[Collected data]
* * *
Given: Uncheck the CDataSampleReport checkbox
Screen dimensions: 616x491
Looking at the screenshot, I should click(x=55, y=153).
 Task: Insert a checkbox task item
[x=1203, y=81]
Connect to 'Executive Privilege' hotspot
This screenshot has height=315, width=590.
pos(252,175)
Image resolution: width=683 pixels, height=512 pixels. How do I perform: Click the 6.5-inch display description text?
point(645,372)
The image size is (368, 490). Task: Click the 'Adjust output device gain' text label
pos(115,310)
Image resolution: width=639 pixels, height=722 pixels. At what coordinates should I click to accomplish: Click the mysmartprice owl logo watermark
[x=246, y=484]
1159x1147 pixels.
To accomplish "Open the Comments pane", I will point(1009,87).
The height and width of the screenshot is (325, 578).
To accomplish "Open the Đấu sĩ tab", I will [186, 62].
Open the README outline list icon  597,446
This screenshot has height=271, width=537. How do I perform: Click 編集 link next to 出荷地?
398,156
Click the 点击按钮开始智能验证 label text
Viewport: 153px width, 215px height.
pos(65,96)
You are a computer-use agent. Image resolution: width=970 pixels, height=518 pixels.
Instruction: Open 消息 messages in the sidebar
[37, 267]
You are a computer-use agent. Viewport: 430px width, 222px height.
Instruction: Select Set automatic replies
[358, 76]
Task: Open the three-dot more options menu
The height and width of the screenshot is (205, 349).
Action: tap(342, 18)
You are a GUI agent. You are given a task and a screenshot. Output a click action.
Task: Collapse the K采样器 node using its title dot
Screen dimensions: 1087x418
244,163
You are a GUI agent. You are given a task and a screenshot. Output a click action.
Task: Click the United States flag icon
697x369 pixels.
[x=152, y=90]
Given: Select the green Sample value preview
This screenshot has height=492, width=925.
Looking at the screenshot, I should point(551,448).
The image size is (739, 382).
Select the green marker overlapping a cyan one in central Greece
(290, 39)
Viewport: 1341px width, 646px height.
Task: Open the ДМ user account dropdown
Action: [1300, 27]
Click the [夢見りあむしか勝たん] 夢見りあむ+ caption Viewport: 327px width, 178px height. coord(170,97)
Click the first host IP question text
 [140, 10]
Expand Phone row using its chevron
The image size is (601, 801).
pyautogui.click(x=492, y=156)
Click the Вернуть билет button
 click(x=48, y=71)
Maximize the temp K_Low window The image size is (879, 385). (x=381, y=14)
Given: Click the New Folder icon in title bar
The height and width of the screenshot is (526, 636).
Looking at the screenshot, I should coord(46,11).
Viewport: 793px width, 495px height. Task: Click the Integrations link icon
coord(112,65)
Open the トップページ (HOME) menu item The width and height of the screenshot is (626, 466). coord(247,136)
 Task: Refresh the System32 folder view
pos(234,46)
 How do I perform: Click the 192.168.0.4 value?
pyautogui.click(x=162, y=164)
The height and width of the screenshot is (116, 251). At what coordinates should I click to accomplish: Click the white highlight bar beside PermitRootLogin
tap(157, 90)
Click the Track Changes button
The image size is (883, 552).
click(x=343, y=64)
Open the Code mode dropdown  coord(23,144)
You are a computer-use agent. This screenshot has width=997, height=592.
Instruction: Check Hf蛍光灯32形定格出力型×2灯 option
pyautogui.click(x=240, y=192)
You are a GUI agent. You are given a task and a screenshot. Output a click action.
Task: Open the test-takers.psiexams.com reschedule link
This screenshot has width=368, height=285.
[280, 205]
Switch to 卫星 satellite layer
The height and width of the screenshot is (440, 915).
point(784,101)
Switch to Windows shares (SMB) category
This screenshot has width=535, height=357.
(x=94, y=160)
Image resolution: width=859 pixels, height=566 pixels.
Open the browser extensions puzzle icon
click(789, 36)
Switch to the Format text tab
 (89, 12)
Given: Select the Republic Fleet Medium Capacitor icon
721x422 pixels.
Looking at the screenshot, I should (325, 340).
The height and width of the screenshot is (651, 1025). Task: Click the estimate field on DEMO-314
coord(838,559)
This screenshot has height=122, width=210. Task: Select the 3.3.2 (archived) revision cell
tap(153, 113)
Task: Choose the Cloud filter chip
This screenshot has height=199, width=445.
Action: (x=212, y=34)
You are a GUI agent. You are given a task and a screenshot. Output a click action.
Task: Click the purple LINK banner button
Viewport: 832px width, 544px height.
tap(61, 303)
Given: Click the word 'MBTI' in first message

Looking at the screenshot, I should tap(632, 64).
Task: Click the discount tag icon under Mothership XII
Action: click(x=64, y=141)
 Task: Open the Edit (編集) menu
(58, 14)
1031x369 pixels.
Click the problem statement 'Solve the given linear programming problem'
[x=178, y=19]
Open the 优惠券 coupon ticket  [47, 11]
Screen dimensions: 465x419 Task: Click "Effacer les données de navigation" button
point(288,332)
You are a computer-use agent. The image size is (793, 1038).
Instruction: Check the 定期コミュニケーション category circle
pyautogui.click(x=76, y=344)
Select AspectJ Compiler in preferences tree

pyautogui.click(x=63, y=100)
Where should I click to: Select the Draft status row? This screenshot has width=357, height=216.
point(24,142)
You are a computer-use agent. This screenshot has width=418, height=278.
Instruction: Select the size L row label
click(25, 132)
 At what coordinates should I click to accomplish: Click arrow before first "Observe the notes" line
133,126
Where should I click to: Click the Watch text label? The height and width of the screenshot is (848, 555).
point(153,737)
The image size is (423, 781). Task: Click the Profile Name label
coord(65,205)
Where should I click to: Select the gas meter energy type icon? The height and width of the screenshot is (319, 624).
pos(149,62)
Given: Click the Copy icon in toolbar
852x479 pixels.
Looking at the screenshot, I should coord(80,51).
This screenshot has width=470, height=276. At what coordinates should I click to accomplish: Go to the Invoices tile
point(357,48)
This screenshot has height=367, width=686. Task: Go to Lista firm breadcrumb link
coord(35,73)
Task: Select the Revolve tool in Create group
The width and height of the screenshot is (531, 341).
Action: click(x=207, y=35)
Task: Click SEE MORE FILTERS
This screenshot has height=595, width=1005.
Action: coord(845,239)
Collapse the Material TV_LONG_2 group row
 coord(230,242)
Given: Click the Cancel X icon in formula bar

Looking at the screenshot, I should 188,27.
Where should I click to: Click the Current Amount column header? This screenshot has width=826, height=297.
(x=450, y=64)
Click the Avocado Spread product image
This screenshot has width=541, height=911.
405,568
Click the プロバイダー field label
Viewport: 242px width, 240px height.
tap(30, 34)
* * *
## What the exercise asks:
Reproduce the entries in full, exactly as written.

## Written solution:
Given: Uncheck the CDataSampleReport checkbox
Screen dimensions: 616x491
Looking at the screenshot, I should click(x=55, y=153).
 Task: Insert a checkbox task item
[x=1203, y=81]
Connect to 'Executive Privilege' hotspot
This screenshot has height=315, width=590.
pos(252,175)
Image resolution: width=683 pixels, height=512 pixels. How do I perform: Click the 6.5-inch display description text?
point(645,372)
The image size is (368, 490). Task: Click the 'Adjust output device gain' text label
pos(115,310)
Image resolution: width=639 pixels, height=722 pixels. At what coordinates should I click to accomplish: Click the mysmartprice owl logo watermark
[x=246, y=484]
1159x1147 pixels.
To accomplish "Open the Comments pane", I will point(1009,87).
The height and width of the screenshot is (325, 578).
To accomplish "Open the Đấu sĩ tab", I will [186, 62].
Open the README outline list icon  597,446
This screenshot has height=271, width=537. How do I perform: Click 編集 link next to 出荷地?
398,156
Click the 点击按钮开始智能验证 label text
Viewport: 153px width, 215px height.
pos(65,96)
You are a computer-use agent. Image resolution: width=970 pixels, height=518 pixels.
Instruction: Open 消息 messages in the sidebar
[37, 267]
You are a computer-use agent. Viewport: 430px width, 222px height.
Instruction: Select Set automatic replies
[358, 76]
Task: Open the three-dot more options menu
The height and width of the screenshot is (205, 349).
Action: tap(342, 18)
You are a GUI agent. You are given a task and a screenshot. Output a click action.
Task: Collapse the K采样器 node using its title dot
Screen dimensions: 1087x418
244,163
You are a GUI agent. You are given a task and a screenshot. Output a click action.
Task: Click the United States flag icon
697x369 pixels.
[x=152, y=90]
Given: Select the green Sample value preview
This screenshot has height=492, width=925.
Looking at the screenshot, I should point(551,448).
The image size is (739, 382).
Select the green marker overlapping a cyan one in central Greece
(290, 39)
Viewport: 1341px width, 646px height.
Task: Open the ДМ user account dropdown
Action: [1300, 27]
Click the [夢見りあむしか勝たん] 夢見りあむ+ caption Viewport: 327px width, 178px height. coord(170,97)
Click the first host IP question text
 [140, 10]
Expand Phone row using its chevron
The image size is (601, 801).
pyautogui.click(x=492, y=156)
Click the Вернуть билет button
 click(x=48, y=71)
Maximize the temp K_Low window The image size is (879, 385). (x=381, y=14)
Given: Click the New Folder icon in title bar
The height and width of the screenshot is (526, 636).
Looking at the screenshot, I should coord(46,11).
Viewport: 793px width, 495px height. Task: Click the Integrations link icon
coord(112,65)
Open the トップページ (HOME) menu item The width and height of the screenshot is (626, 466). coord(247,136)
 Task: Refresh the System32 folder view
pos(234,46)
 How do I perform: Click the 192.168.0.4 value?
pyautogui.click(x=162, y=164)
The height and width of the screenshot is (116, 251). At what coordinates should I click to accomplish: Click the white highlight bar beside PermitRootLogin
tap(157, 90)
Click the Track Changes button
The image size is (883, 552).
click(x=343, y=64)
Open the Code mode dropdown  coord(23,144)
You are a computer-use agent. This screenshot has width=997, height=592.
Instruction: Check Hf蛍光灯32形定格出力型×2灯 option
pyautogui.click(x=240, y=192)
You are a GUI agent. You are given a task and a screenshot. Output a click action.
Task: Open the test-takers.psiexams.com reschedule link
This screenshot has width=368, height=285.
[280, 205]
Switch to 卫星 satellite layer
The height and width of the screenshot is (440, 915).
point(784,101)
Switch to Windows shares (SMB) category
This screenshot has width=535, height=357.
(x=94, y=160)
Image resolution: width=859 pixels, height=566 pixels.
Open the browser extensions puzzle icon
click(789, 36)
Switch to the Format text tab
 (89, 12)
Given: Select the Republic Fleet Medium Capacitor icon
721x422 pixels.
Looking at the screenshot, I should (325, 340).
The height and width of the screenshot is (651, 1025). Task: Click the estimate field on DEMO-314
coord(838,559)
This screenshot has height=122, width=210. Task: Select the 3.3.2 (archived) revision cell
tap(153, 113)
Task: Choose the Cloud filter chip
This screenshot has height=199, width=445.
Action: (x=212, y=34)
You are a GUI agent. You are given a task and a screenshot. Output a click action.
Task: Click the purple LINK banner button
Viewport: 832px width, 544px height.
tap(61, 303)
Given: Click the word 'MBTI' in first message

Looking at the screenshot, I should tap(632, 64).
Task: Click the discount tag icon under Mothership XII
Action: click(x=64, y=141)
 Task: Open the Edit (編集) menu
(58, 14)
1031x369 pixels.
Click the problem statement 'Solve the given linear programming problem'
[x=178, y=19]
Open the 优惠券 coupon ticket  [47, 11]
Screen dimensions: 465x419 Task: Click "Effacer les données de navigation" button
point(288,332)
You are a computer-use agent. The image size is (793, 1038).
Instruction: Check the 定期コミュニケーション category circle
pyautogui.click(x=76, y=344)
Select AspectJ Compiler in preferences tree

pyautogui.click(x=63, y=100)
Where should I click to: Select the Draft status row? This screenshot has width=357, height=216.
point(24,142)
You are a computer-use agent. This screenshot has width=418, height=278.
Instruction: Select the size L row label
click(25, 132)
 At what coordinates should I click to accomplish: Click arrow before first "Observe the notes" line
133,126
Where should I click to: Click the Watch text label? The height and width of the screenshot is (848, 555).
point(153,737)
The image size is (423, 781). Task: Click the Profile Name label
coord(65,205)
Where should I click to: Select the gas meter energy type icon? The height and width of the screenshot is (319, 624).
pos(149,62)
Given: Click the Copy icon in toolbar
852x479 pixels.
Looking at the screenshot, I should coord(80,51).
This screenshot has width=470, height=276. At what coordinates should I click to accomplish: Go to the Invoices tile
point(357,48)
This screenshot has height=367, width=686. Task: Go to Lista firm breadcrumb link
coord(35,73)
Task: Select the Revolve tool in Create group
The width and height of the screenshot is (531, 341).
Action: click(x=207, y=35)
Task: Click SEE MORE FILTERS
This screenshot has height=595, width=1005.
Action: coord(845,239)
Collapse the Material TV_LONG_2 group row
 coord(230,242)
Given: Click the Cancel X icon in formula bar

Looking at the screenshot, I should 188,27.
Where should I click to: Click the Current Amount column header? This screenshot has width=826, height=297.
(x=450, y=64)
Click the Avocado Spread product image
This screenshot has width=541, height=911.
405,568
Click the プロバイダー field label
Viewport: 242px width, 240px height.
tap(30, 34)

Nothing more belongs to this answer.